§ EXERCISE DIRECTIONS
Put the lines below into a numbered list, skipping blank lines and leaving out the pictures.

[Saved entries]
★ ★ ★ ★ ★

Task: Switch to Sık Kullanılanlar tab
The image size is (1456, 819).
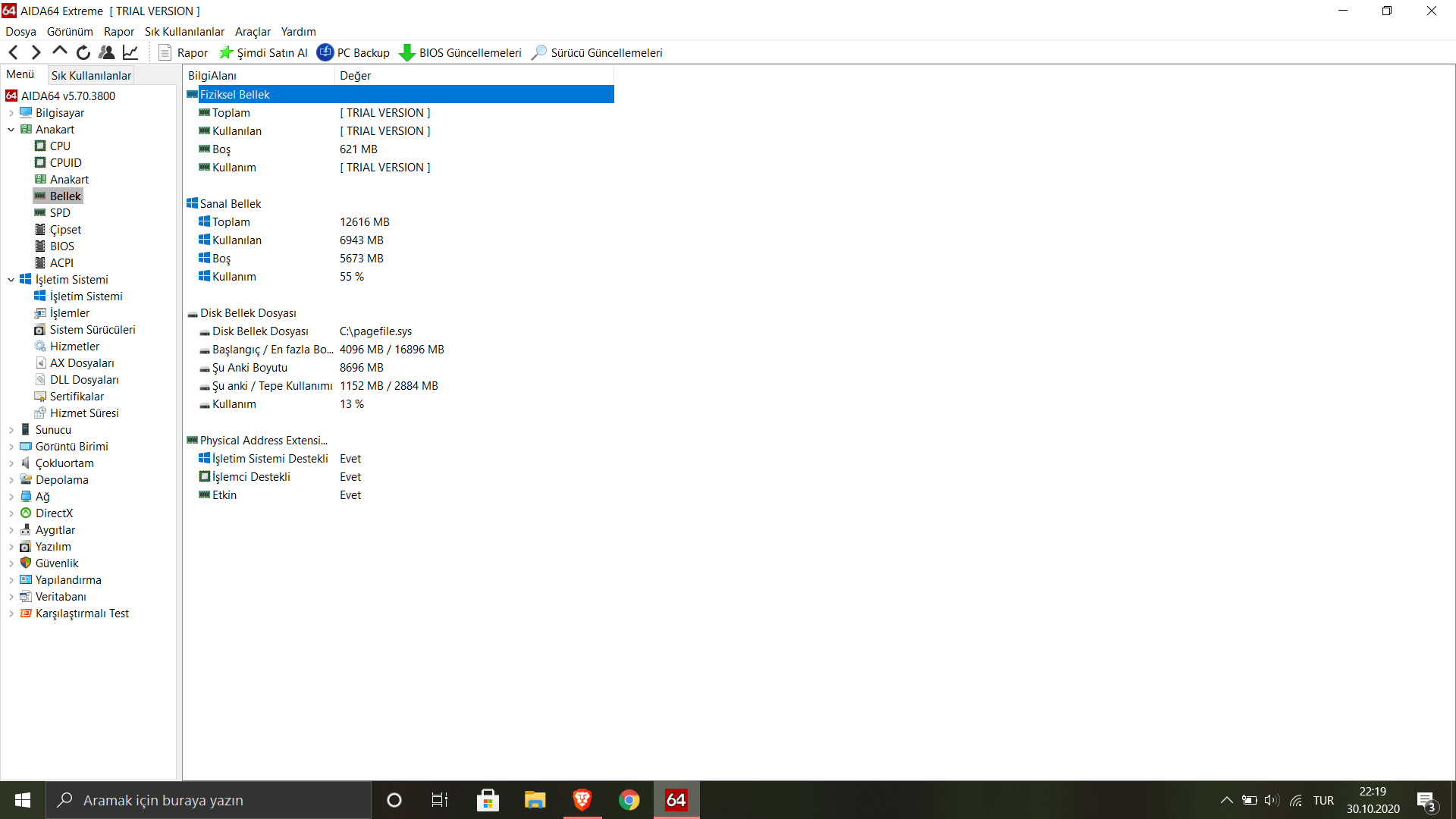Action: coord(91,75)
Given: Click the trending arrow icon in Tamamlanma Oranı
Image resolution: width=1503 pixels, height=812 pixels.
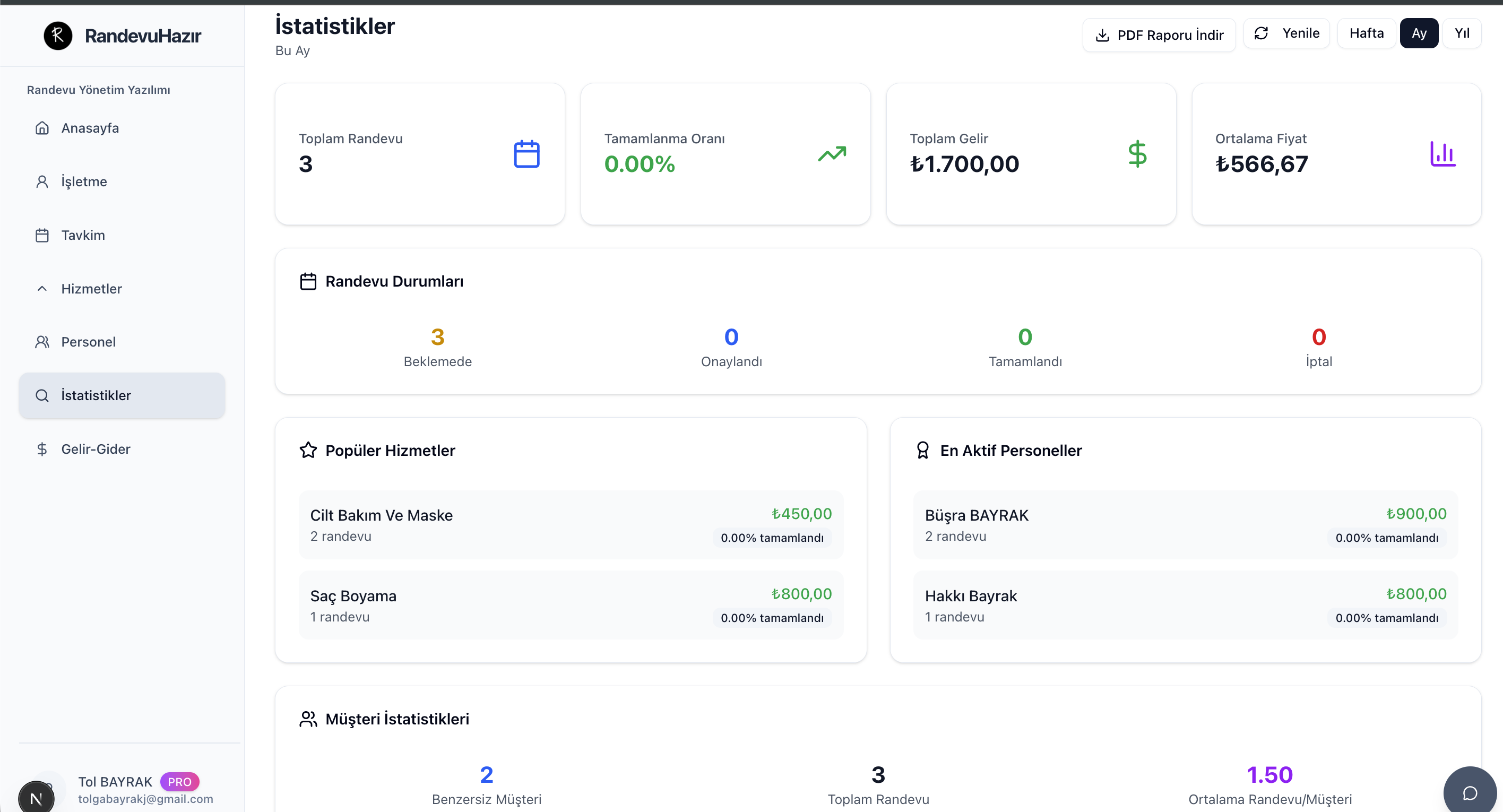Looking at the screenshot, I should coord(832,154).
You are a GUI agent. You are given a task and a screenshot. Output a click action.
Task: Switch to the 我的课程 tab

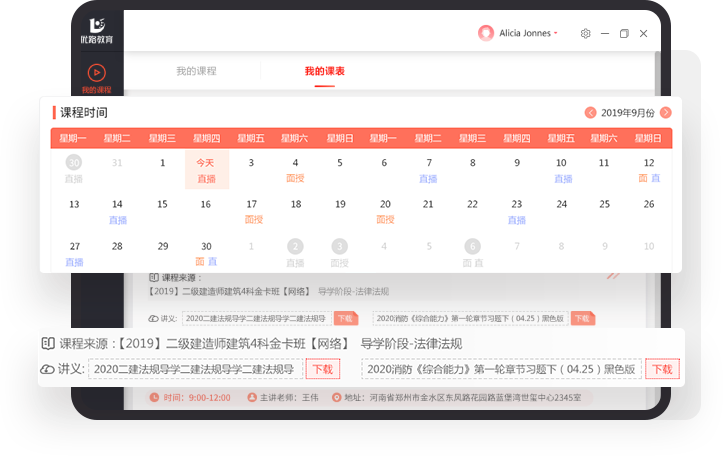[x=196, y=71]
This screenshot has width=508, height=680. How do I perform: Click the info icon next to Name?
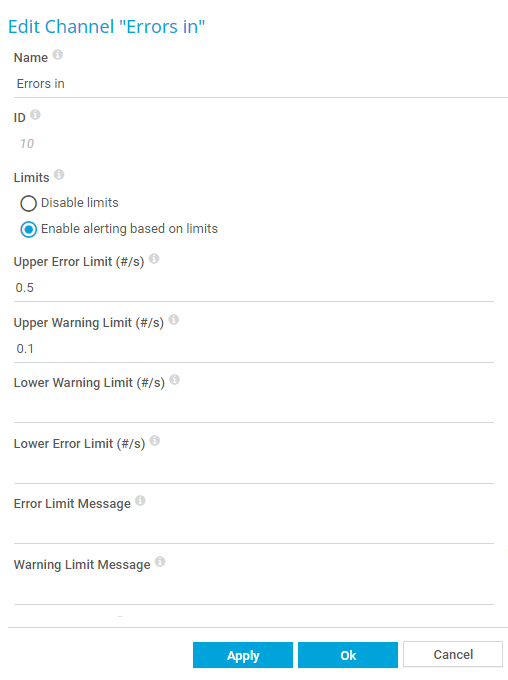point(58,55)
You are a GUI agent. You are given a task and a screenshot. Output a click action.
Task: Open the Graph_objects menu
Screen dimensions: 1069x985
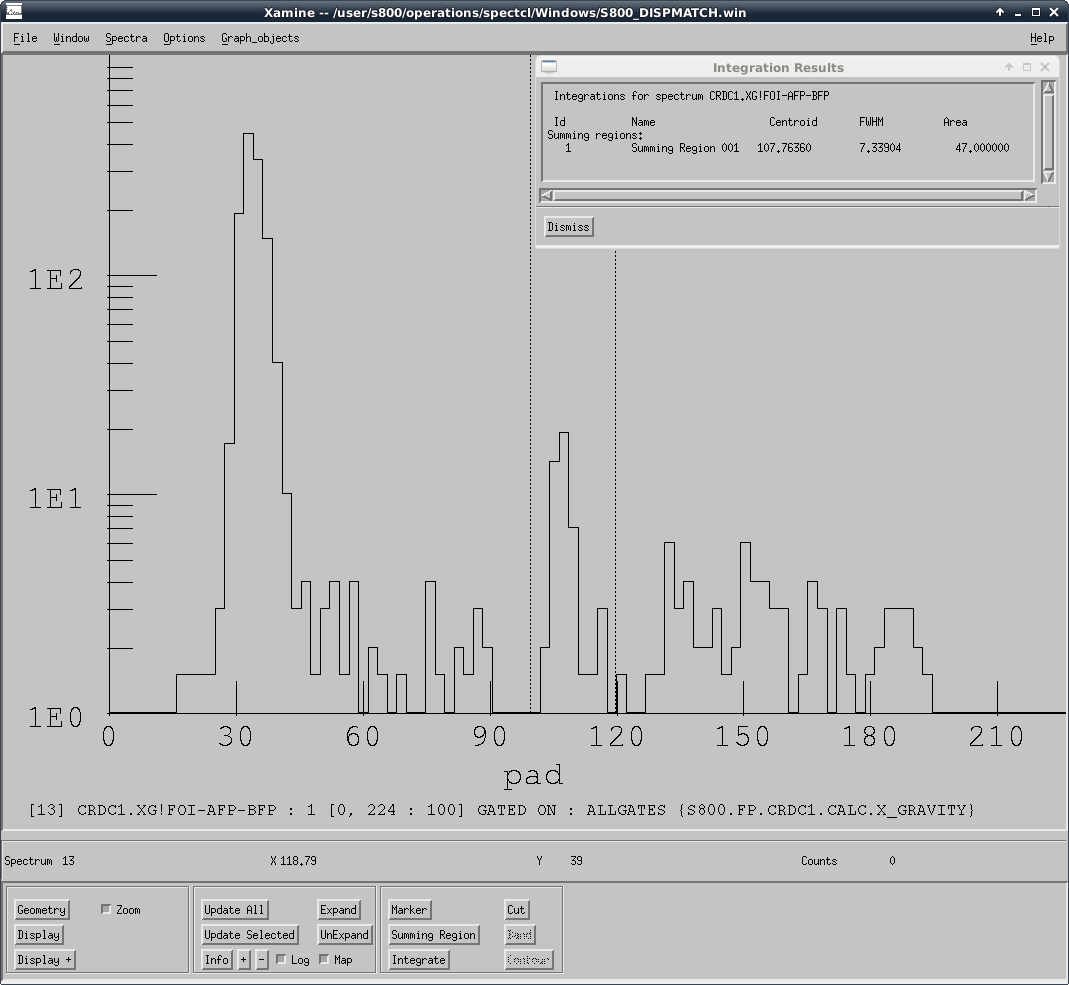click(x=260, y=38)
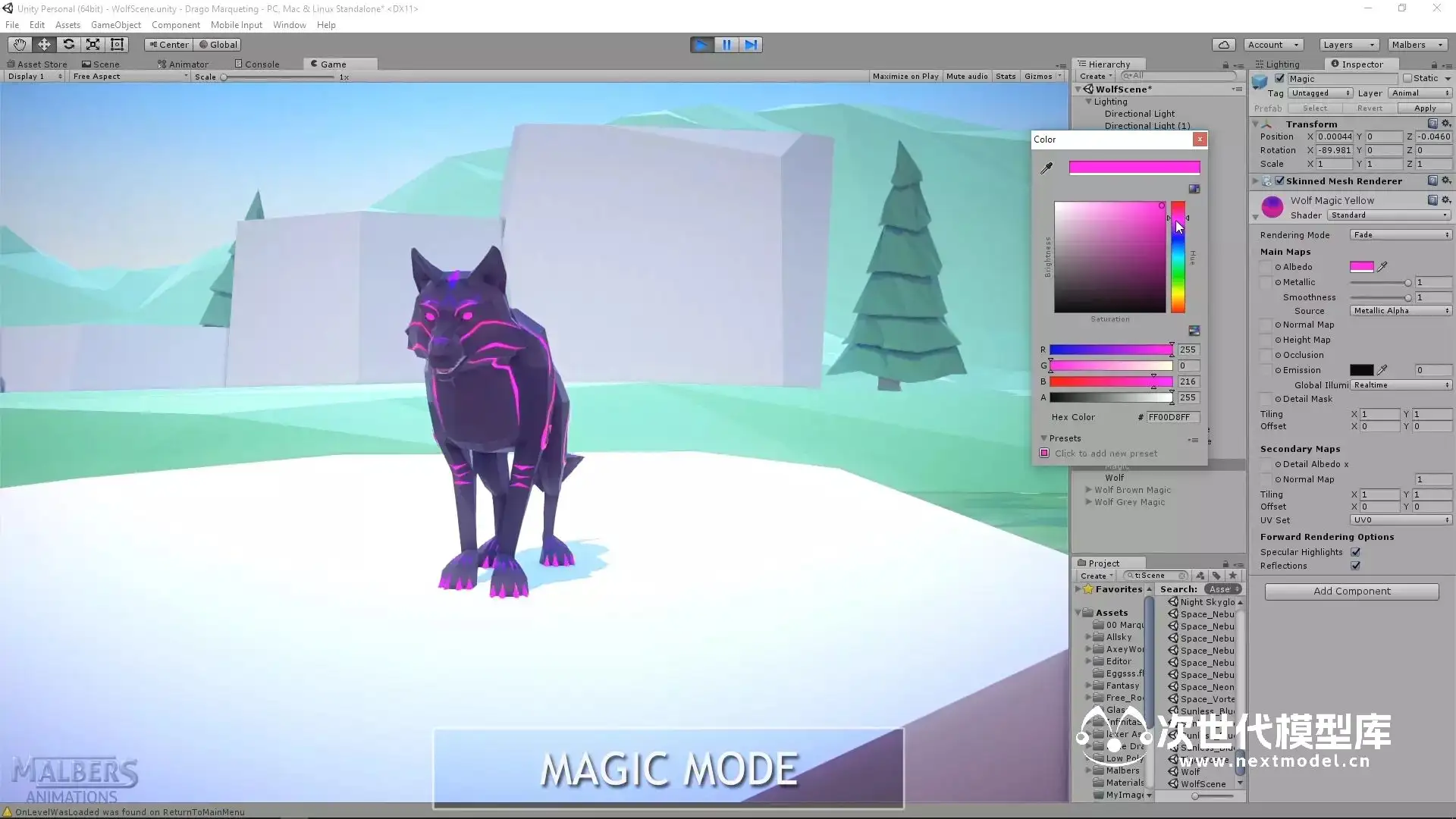Toggle the Static checkbox
This screenshot has width=1456, height=819.
click(1407, 78)
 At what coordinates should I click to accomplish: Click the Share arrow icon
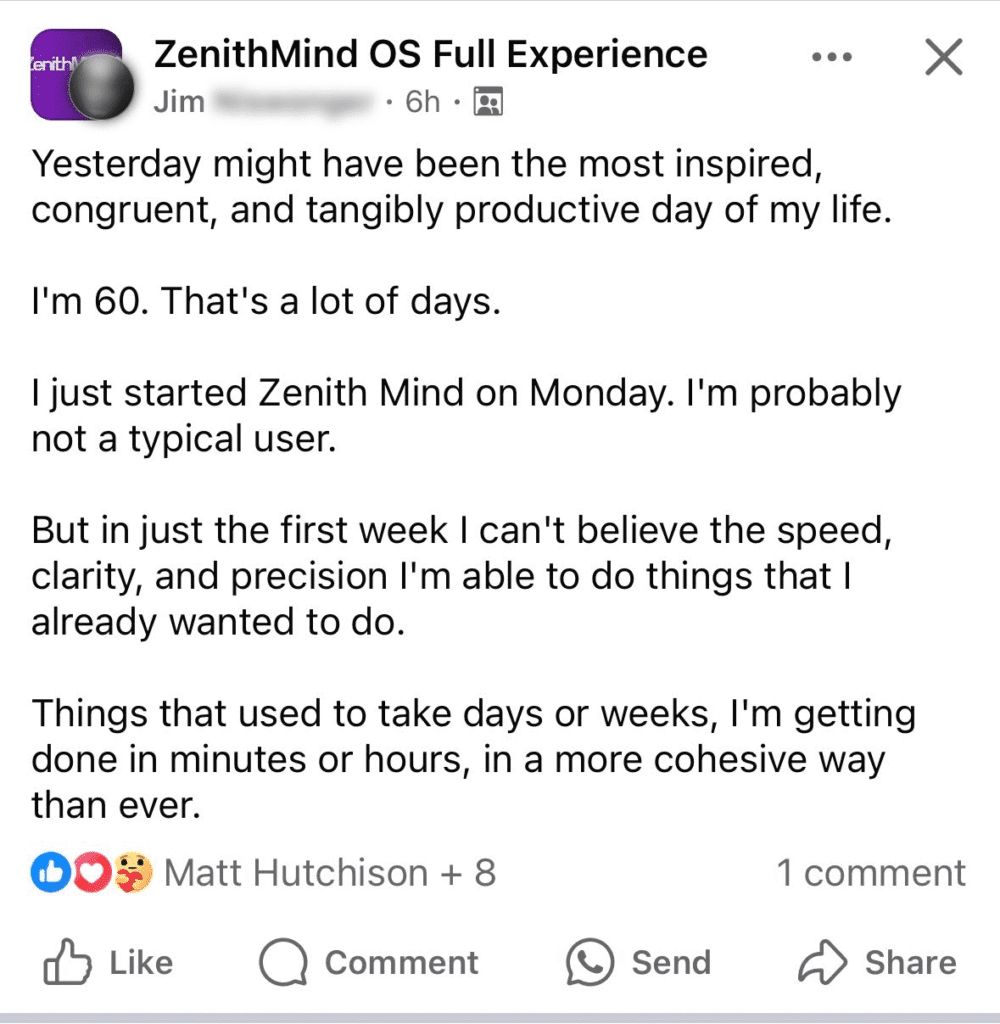tap(821, 963)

★ ★ ★ ★ ★

§ ANSWER TO THE PROBLEM
1. Task: Switch to Sık Kullanılanlar tab
2. The image size is (1456, 819).
3. Action: coord(91,75)
4. Given: Click the trending arrow icon in Tamamlanma Oranı
5. Image resolution: width=1503 pixels, height=812 pixels.
6. Looking at the screenshot, I should coord(832,154).
7. You are a GUI agent. You are given a task and a screenshot. Output a click action.
8. Task: Switch to the 我的课程 tab
9. [x=196, y=71]
10. This screenshot has width=508, height=680. How do I perform: Click the info icon next to Name?
11. point(58,55)
12. You are a GUI agent. You are given a task and a screenshot. Output a click action.
13. Task: Open the Graph_objects menu
14. Screen dimensions: 1069x985
15. click(x=260, y=38)
16. Toggle the Static checkbox
17. This screenshot has width=1456, height=819.
18. click(1407, 78)
19.  At what coordinates should I click to accomplish: Click the Share arrow icon
20. tap(821, 963)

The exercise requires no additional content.